「テレビで試合を観ていてね、懐が深いバッティングに感心したんだよ。ドラフト会議前に(野村)謙二郎に電話して“アイツを獲れ!”と。既に1位は今村猛で決まっていたみたいだから、2位で獲ってくれた。ドラフト会議の後、“浩二さん、獲れました!”とうれしそうな声で電話がかかってきましたよ」

 過日、野球日本代表監督・山本浩二からそんな話を聞いた。2009年のドラフト会議で堂林翔太を指名する際の、ちょっとした秘話である。

 現役時代“ミスター赤ヘル”と呼ばれた不世出のスラッガーは堂林のバッティングを一目見ただけで「将来、カープの4番を打つ逸材」と確信したという。

 しかし、と注文を付けることも忘れなかった。

「今年、いくつ三振したんだ。150? それは多過ぎるな。オレは、そんなに三振してないよ。一番多い時でも77(70年)だからな。要するに打席に入る前の準備ができていないんよ。このピッチャーの得意なボールは何や。スライダーか。曲がりはどのくらいや。だったら、それを狙おうといった具合に、バッターはあらかじめ狙い球を決めて打席に入る。 

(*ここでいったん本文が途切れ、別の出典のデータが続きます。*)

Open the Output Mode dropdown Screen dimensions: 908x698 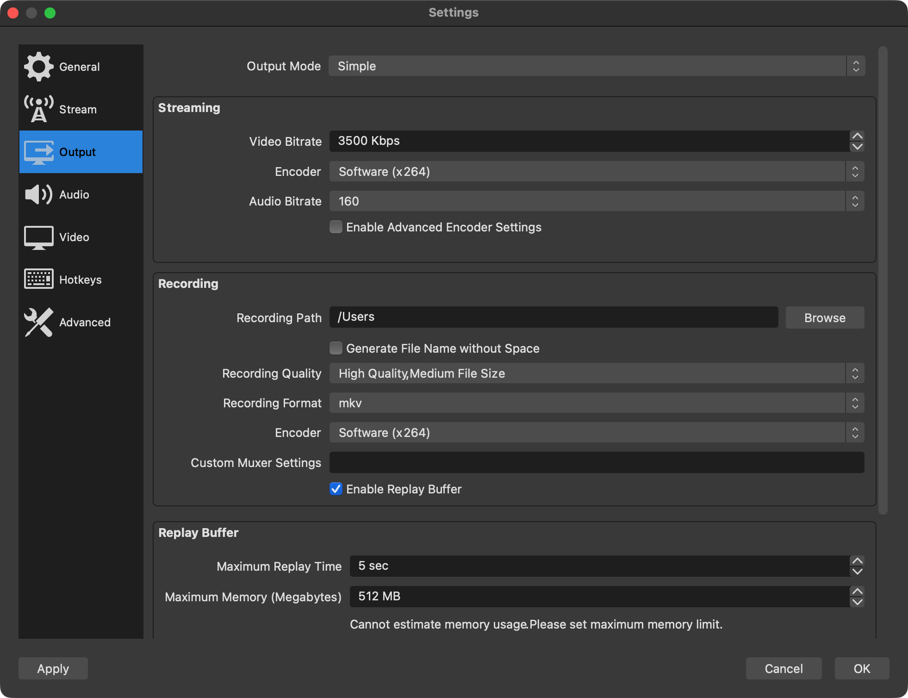point(596,66)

 ところがアイツは初球から振り回すやろう! ストライクだったら何でもかんでも振りゃいいってもんじゃないんだよ。来年も、今年みたいなバッティングをしていたら、ちょっと壁にぶつかるかもしらんな。ワシもその点は注意しようと思うとる」

 プリンスにとって、来季は主力打者としての真価が問われるシーズンとなる。